The idea would be to produce a situation where the council would, in effect, be paying interest on its loans to itself.

Staff were asked in January to write a report on the issue, after it was raised as a possibility by Cr Richard Thomson.

The report, from Mr Stephens, advised the benefits were, over the long run, "about the same as the costs".

Dunedin City Treasury director Bevan Dodds explained the Waipori Fund was, in effect, part of the city. If the city borrowed $10 million, for instance, from the fund, it would be worth $10 million less.

"It creates a situation where the left hand pays interest to the right hand."

Cr Thomson moved that staff prepare an implementation plan and report on how to enable the Waipori fund to lend to the council in its own right, "such that the advance remains on the books of the Waipori Fund entity, and the liability on the books of the council".

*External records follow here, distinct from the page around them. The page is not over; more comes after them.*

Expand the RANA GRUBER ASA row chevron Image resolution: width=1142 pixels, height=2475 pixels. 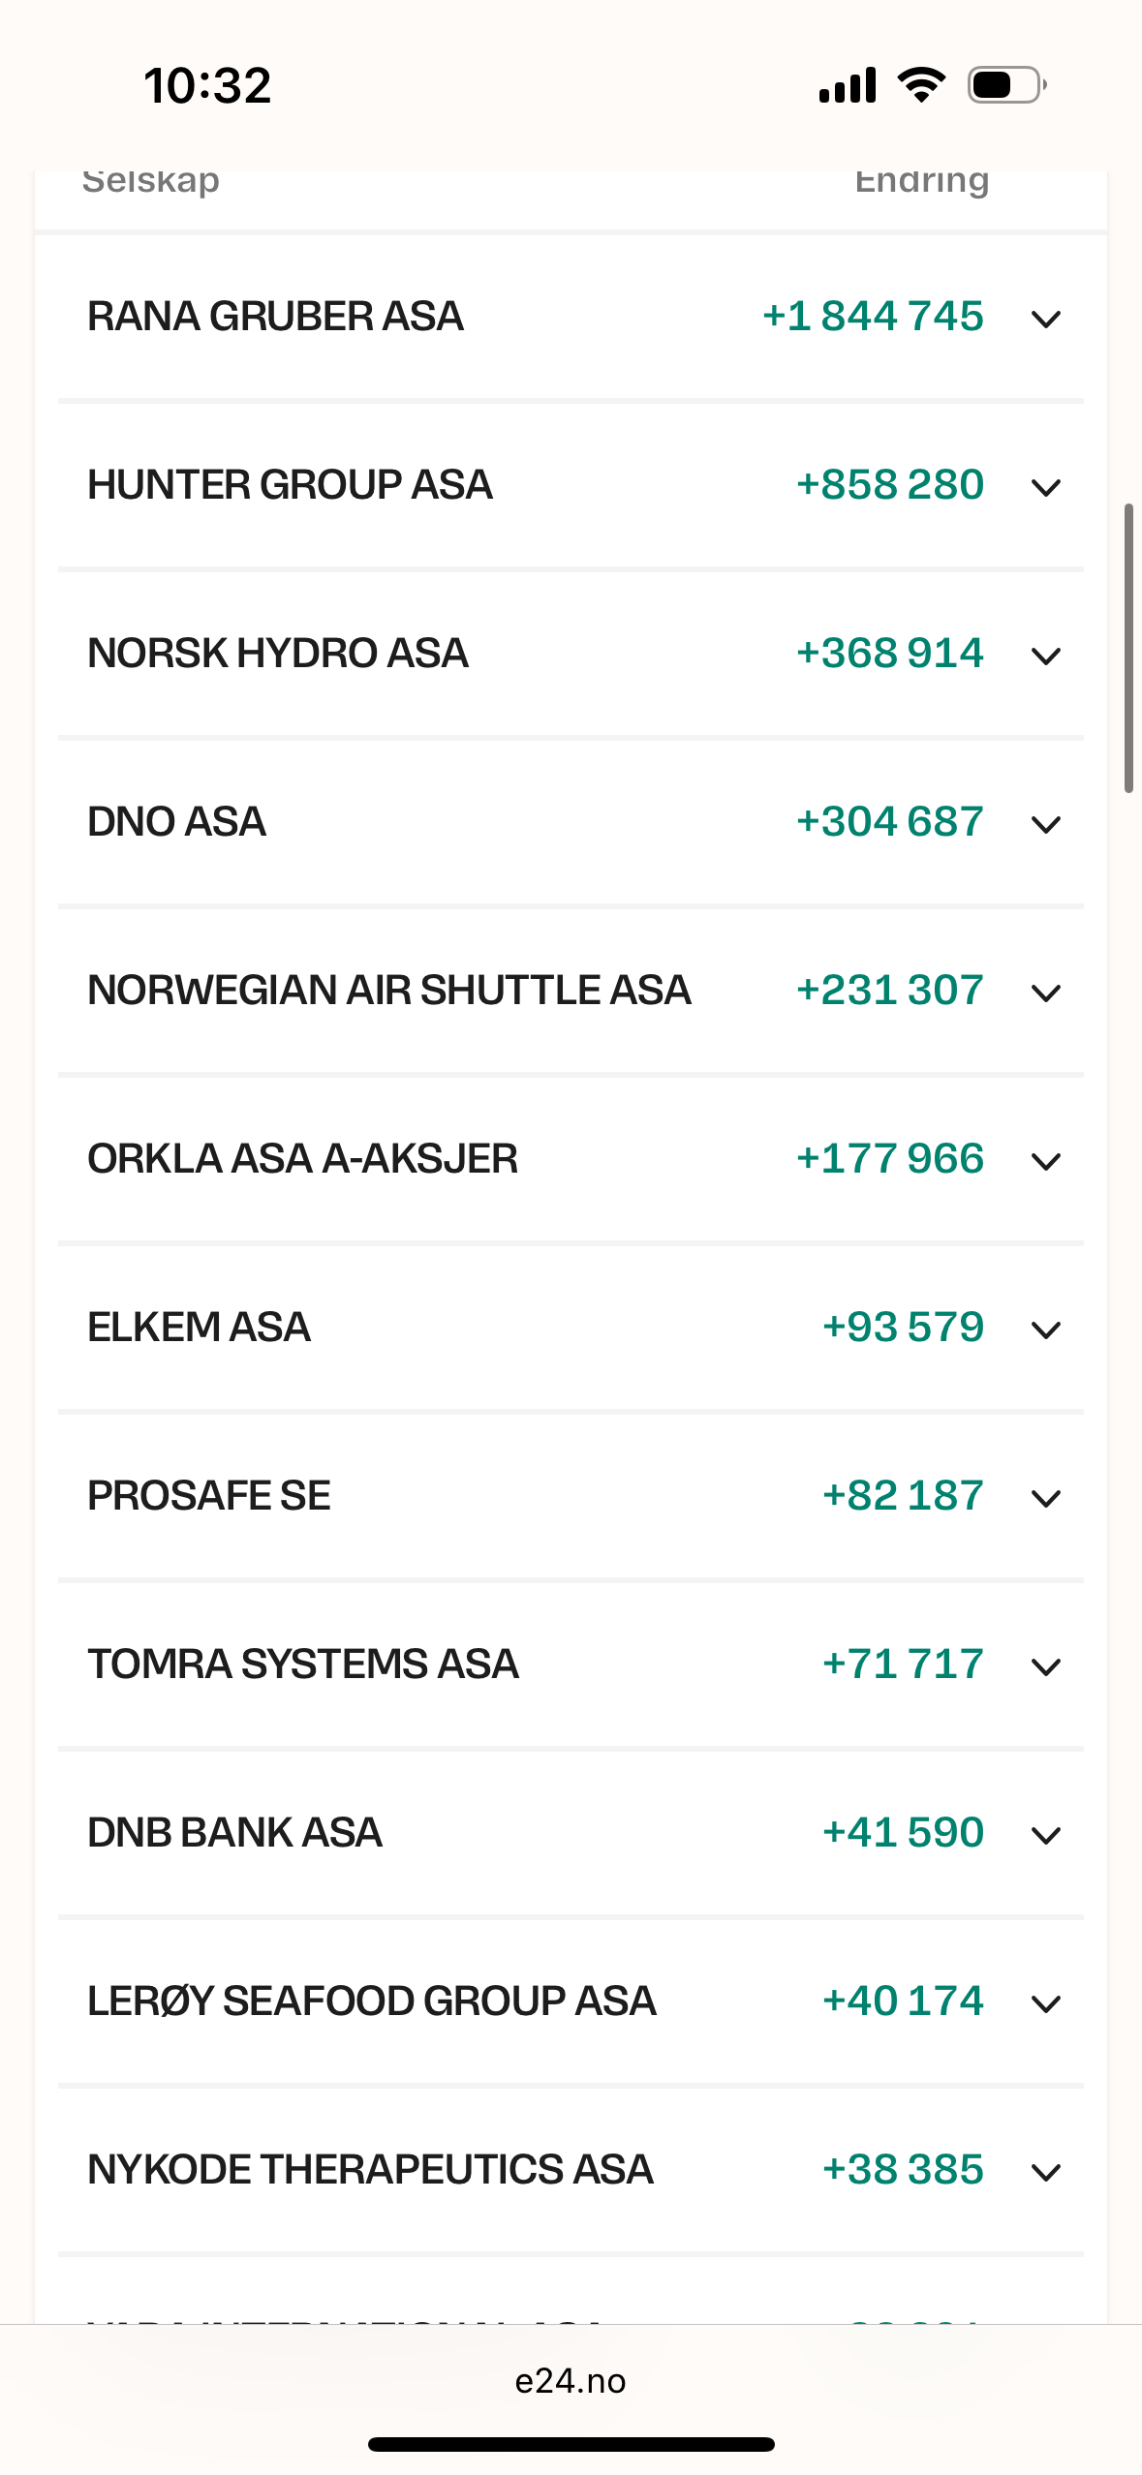(x=1046, y=319)
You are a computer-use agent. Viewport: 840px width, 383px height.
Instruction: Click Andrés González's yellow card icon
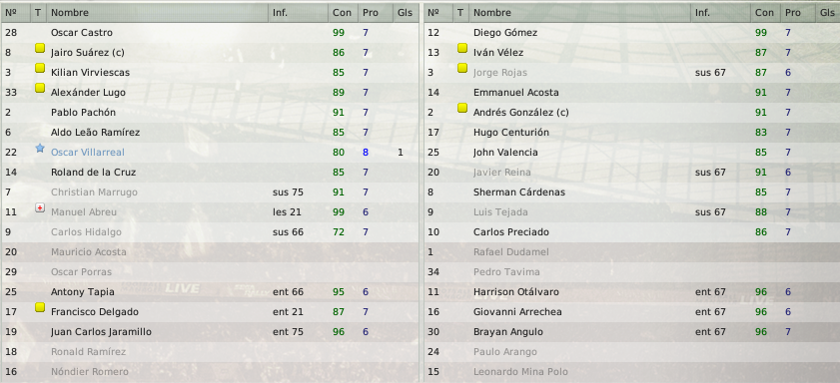pos(462,108)
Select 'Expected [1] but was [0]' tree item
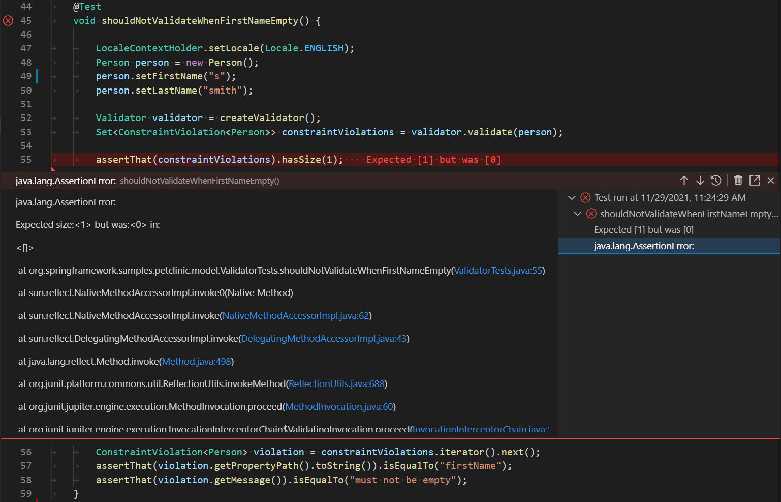The image size is (781, 502). click(643, 230)
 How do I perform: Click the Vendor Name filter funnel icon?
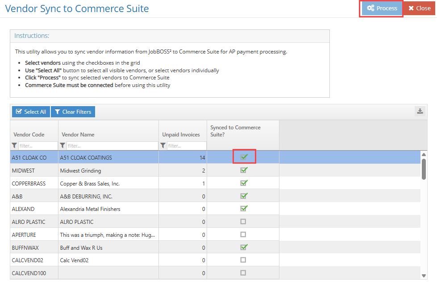(x=63, y=145)
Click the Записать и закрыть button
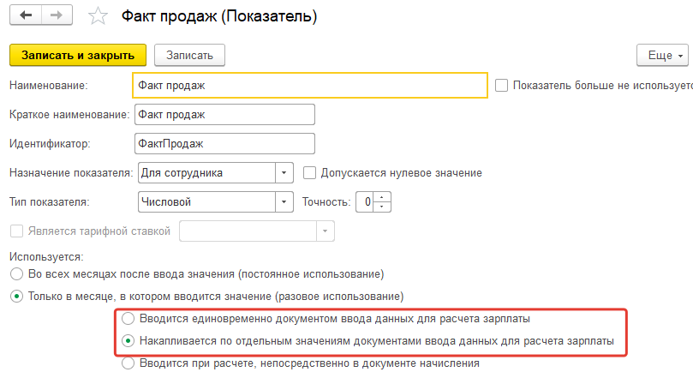The height and width of the screenshot is (378, 693). coord(78,55)
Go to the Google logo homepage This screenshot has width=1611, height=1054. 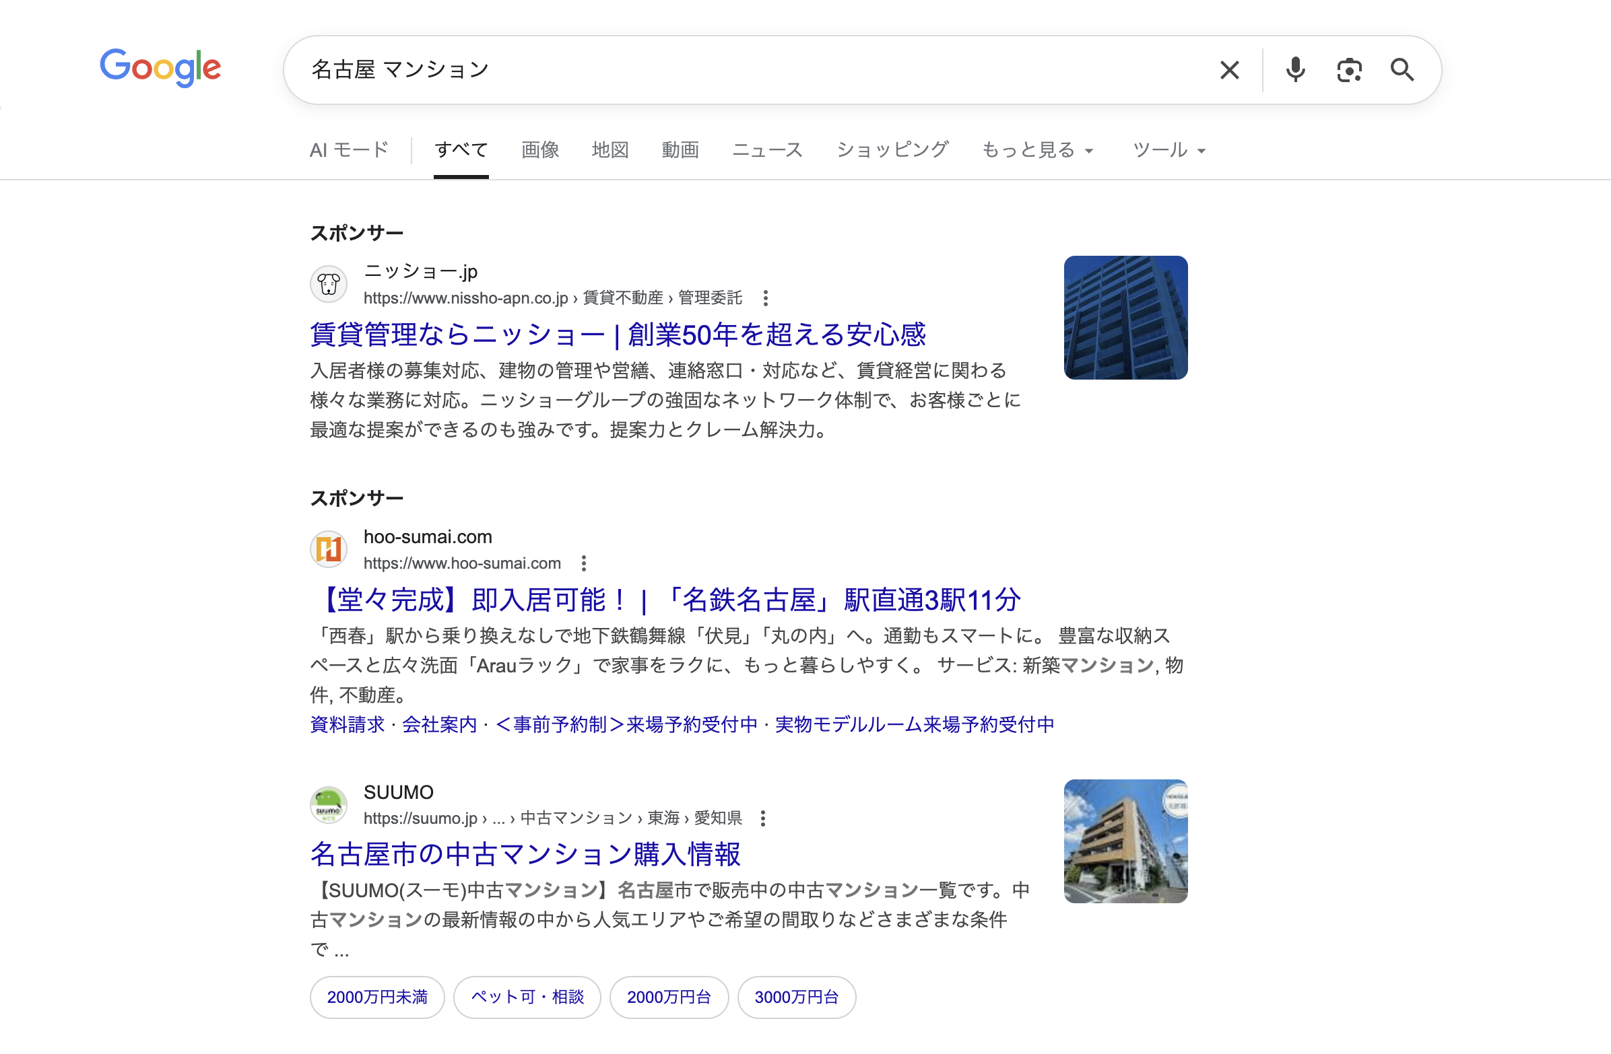[160, 68]
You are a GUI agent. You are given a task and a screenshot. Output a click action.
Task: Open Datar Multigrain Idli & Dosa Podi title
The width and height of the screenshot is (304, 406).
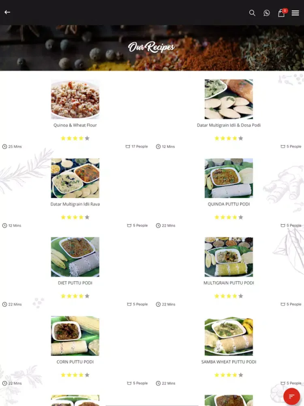point(229,125)
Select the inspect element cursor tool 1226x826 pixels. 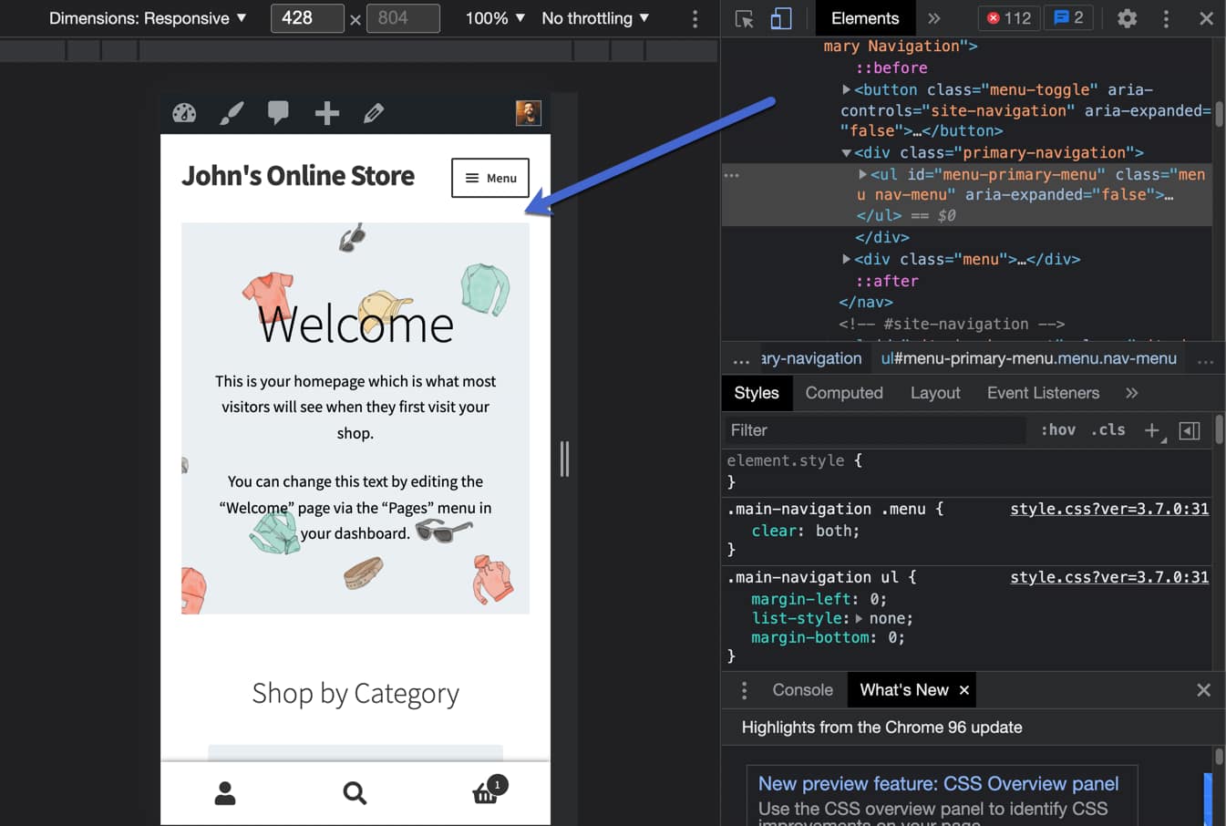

If that was not technically possible, staff were to report on the mechanism required to use the fund to discharge council debt, and advise how and when that might be achieved to minimise implementation costs, "including the timely exiting of current investment and hedging arrangements".

Cr Thomson argued the return from the fund, over time, at 6.4%, was less than the cost of the council's debt at 6.8%.

Borrowing from the fund would create "a natural hedge".

Cr John Bezett suggested the motion was what Cr Thomson had asked for the last time he called for a report.

If there were savings to be had, he would be "surprised and disappointed" if Dunedin City Treasury Ltd had not already considered it.

That motion was carried by a majority.